The Ireland Kosova Solidarity Group has called on the Government to support unambiguously "all necessary political and military means . . . to restore to the Kosovar people their legitimate political and human rights".
However, the pro-neutrality National Platform has said NATO action against the Milosevic regime would be "criminally obscene and politically irresponsible". Russia and China would block attempts to get a UN mandate for such action, so Ireland should therefore oppose the use of force.
The Ireland Kosova Solidarity Group (Kosovan Albanians call the province Kosova, Serbs call it Kosovo) said it reluctantly supported the use of force as a way of persuading the Yugoslav President, Mr Slobodan Milosevic, to accept NATO's demands. "The underlying purpose of Western intervention should be to establish the conditions whereby the people of Kosova can express their legitimate right to self determination," according to the group. "If, in the light of their experience under Serbian rule the Kosovars opt for independence, that decision should be respected by the international community.
"To refuse to recognise the democratically expressed wishes of the Kosovars in the supposed interests of `regional stability' would, in reality, be to create a wider destabilisation within the Balkans."
However, the National Platform said bombings and Cruise missile strikes would be "in flagrant breach of international law without a UN Security Council mandate, which Russia and China are opposed to . . . For NATO to attack a sovereign State because of misconduct within its borders would be a precedent for further such action at any time in the future.
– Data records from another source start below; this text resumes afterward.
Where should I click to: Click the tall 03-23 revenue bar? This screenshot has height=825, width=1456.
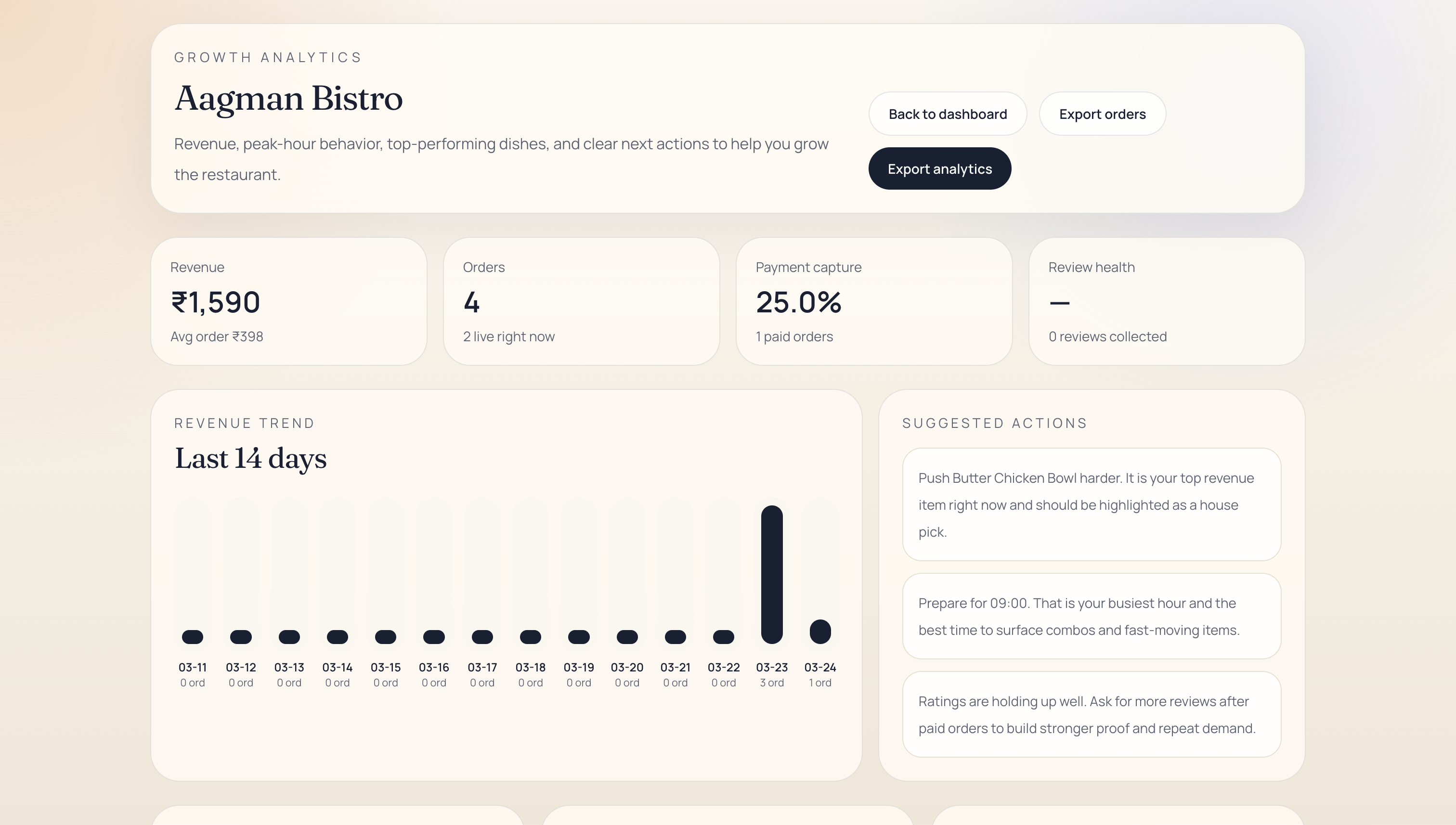click(771, 574)
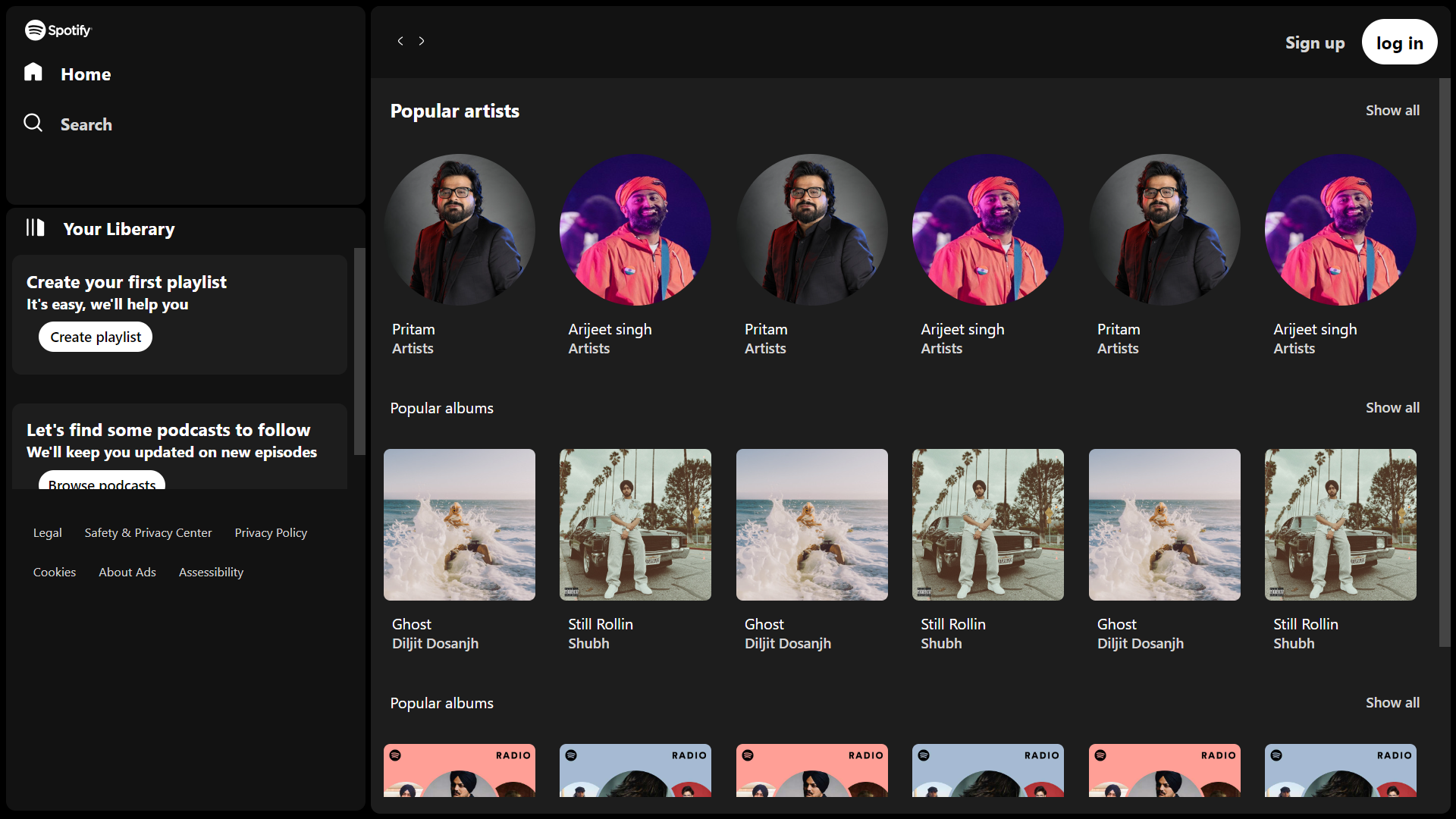Click the Search magnifier icon
Screen dimensions: 1456x819
pos(33,123)
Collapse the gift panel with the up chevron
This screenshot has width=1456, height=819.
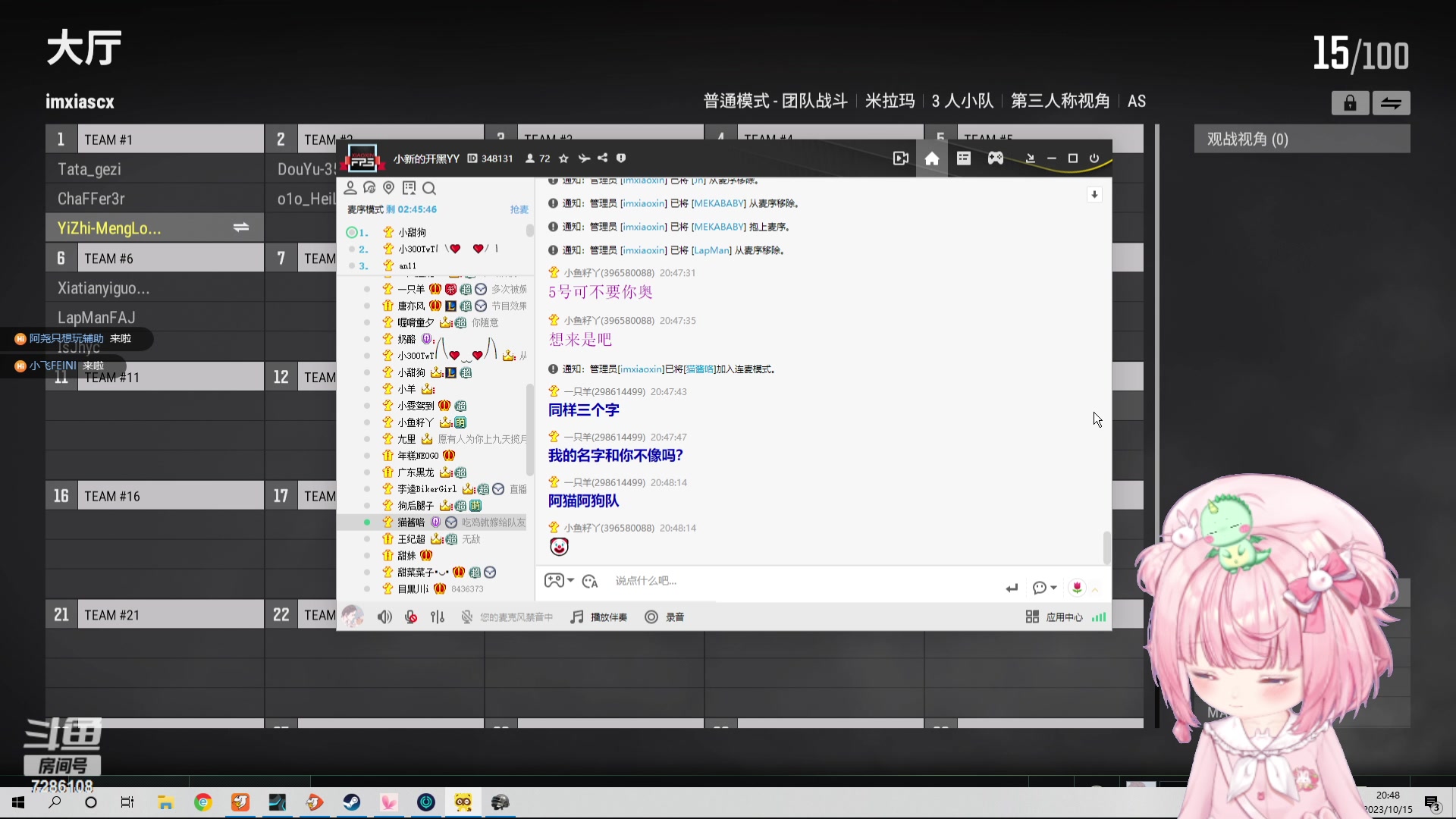coord(1095,590)
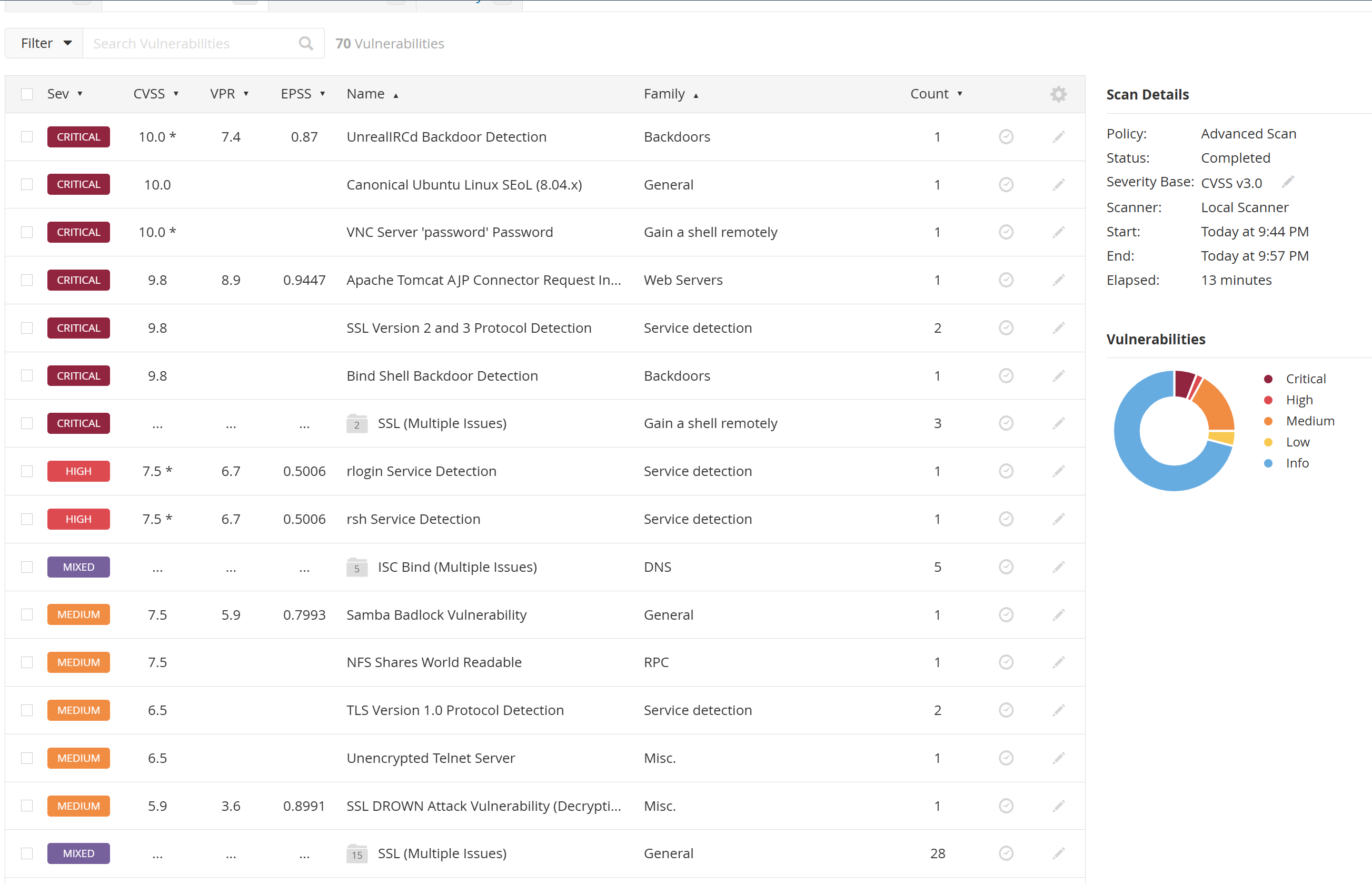The width and height of the screenshot is (1372, 884).
Task: Click modify pencil for UnrealIRCd Backdoor Detection
Action: (x=1058, y=136)
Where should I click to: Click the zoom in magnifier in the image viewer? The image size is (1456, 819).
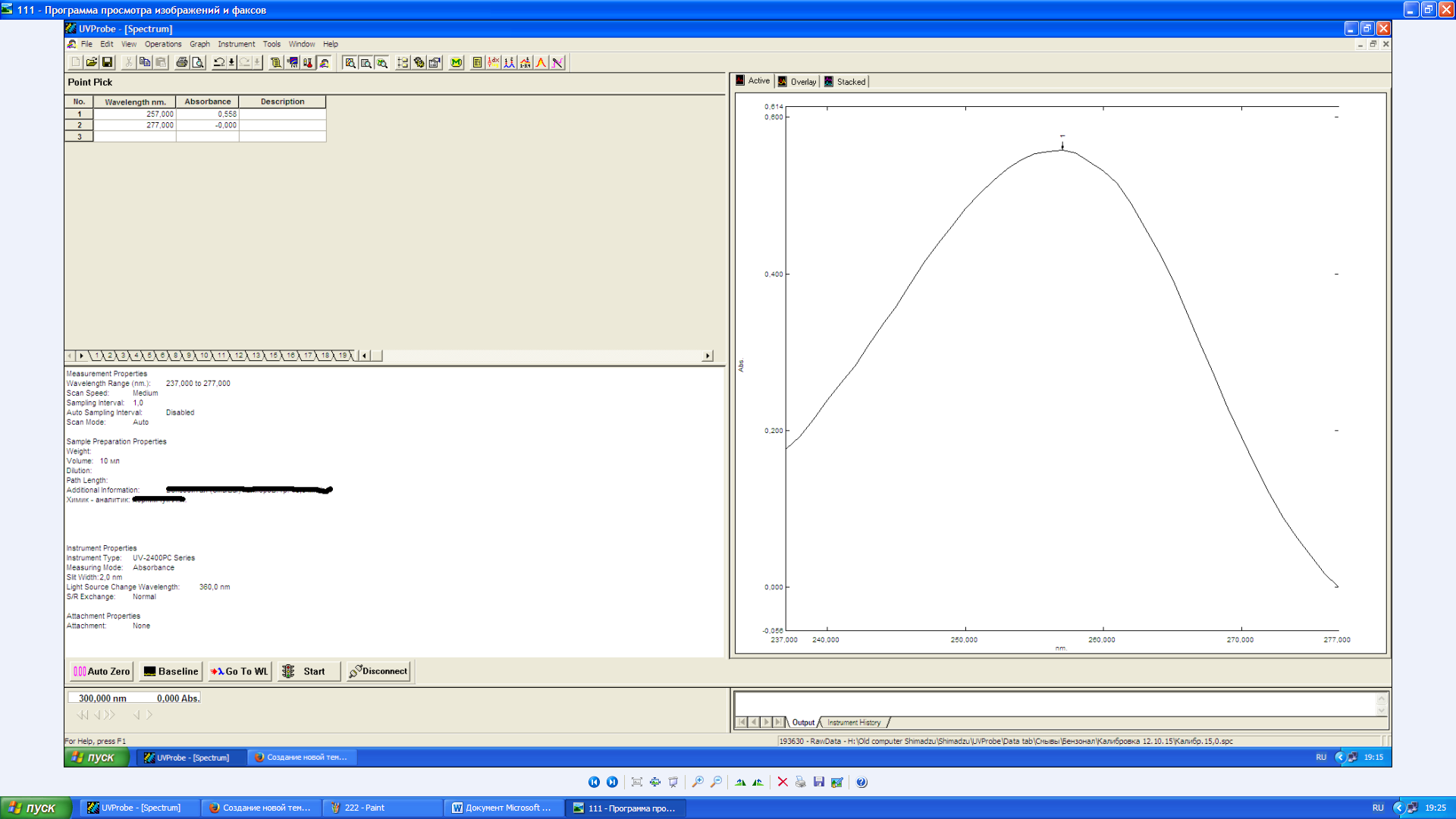click(698, 782)
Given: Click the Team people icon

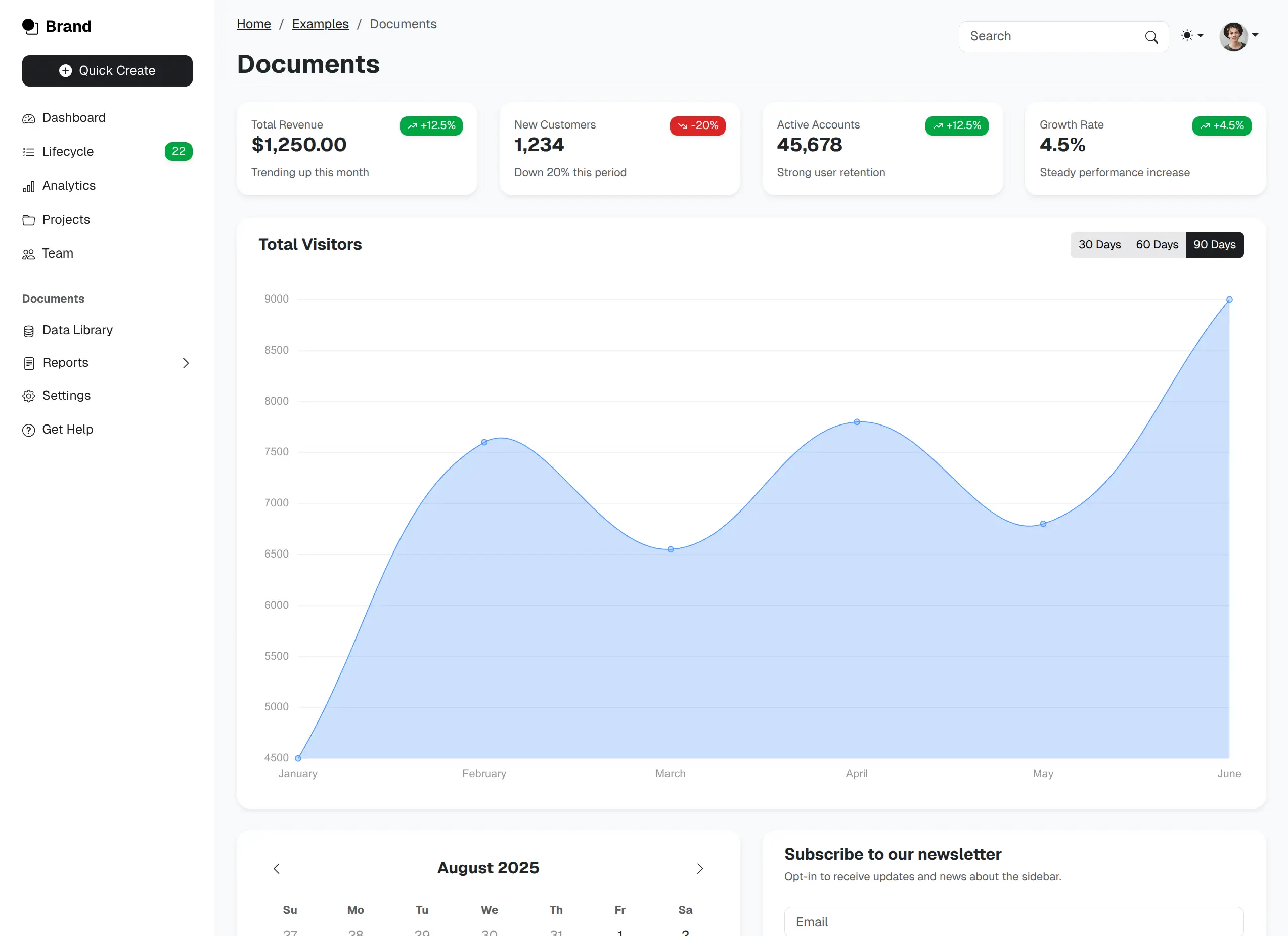Looking at the screenshot, I should pos(28,254).
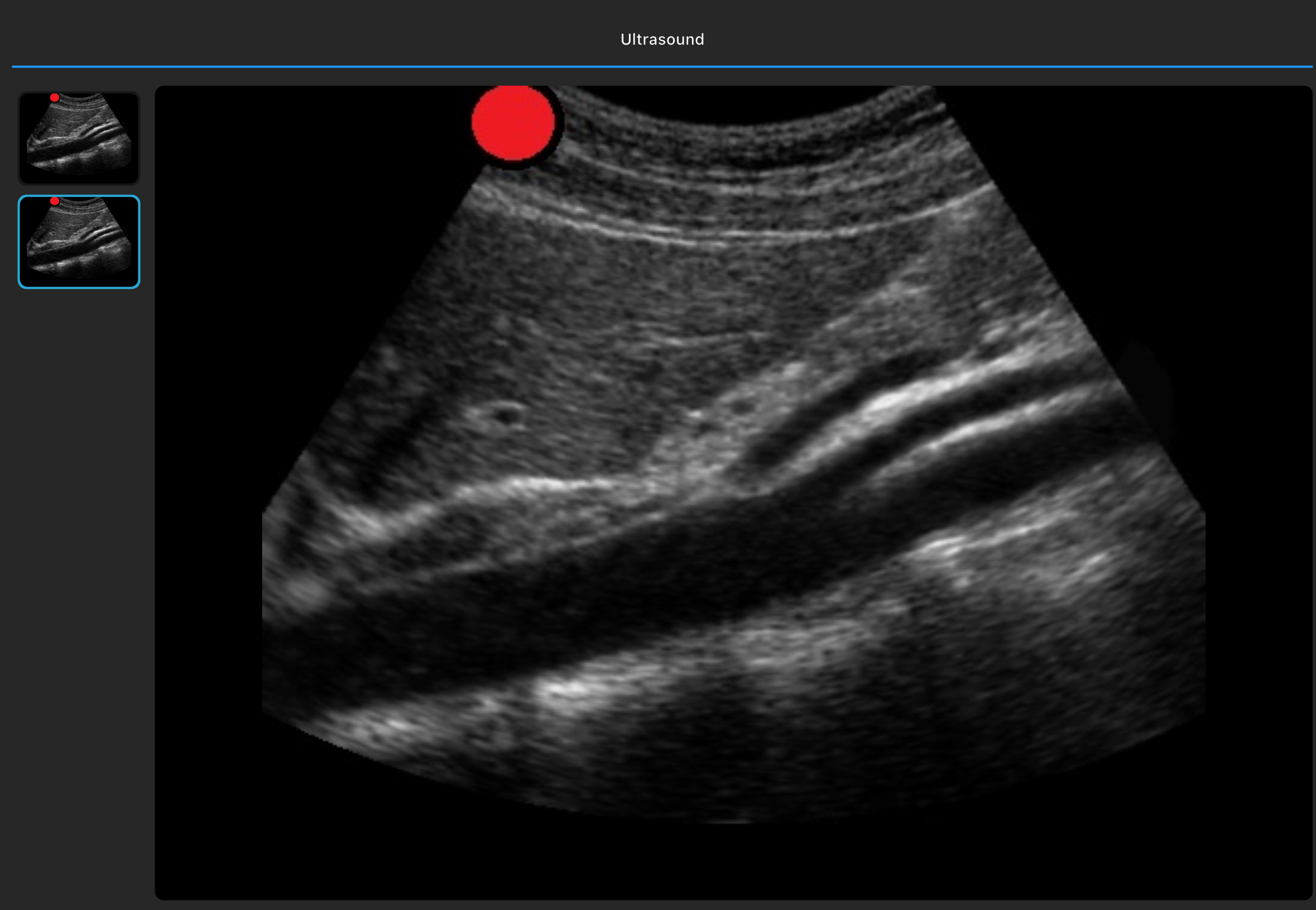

It would introduce the principle of anarchy into international relations."
The group maintained that military action would also strengthen Mr Milosevic politically and "would almost certainly worsen rather than alleviate the plight" of the Kosovo refugees.
"The real motivation of the NATO bomb-the-Serbs brigade is to give NATO political credibility in the eyes of a gung-ho media by being shown to be `doing something' over Kosovo, without losing any American, British, French or German lives in the process.
"A secondary motive is Germany's desire to advance further the break-up of former Yugoslavia . . . German intelligence is reported to have been one of the suppliers of the Kosovo Liberation Army. Germany promises soldiers and war-planes to bomb Yugoslavia. Yet Germany ravaged Yugoslavia and supported fascist Croatia during the second World War. It is outrageous that it should now intervene there again," the group said.
NATO would be denied the use of Hungarian airspace if it launches a strike against Yugoslavia before parliament holds a full session today or tomorrow, a government spokesman said yesterday.
"If that were to be the case, they would have to avoid Hungary," the spokesman, Mr Gabor Borokai, told reporters after a meeting of the leaders of the six parliamentary parties. "Without parliamentary approval, NATO cannot use Hungarian airspace."
The Foreign Minister, Mr Janos Martonyi, said earlier yesterday in Kiev that Hungary was likely to agree to the NATO request to use its airspace.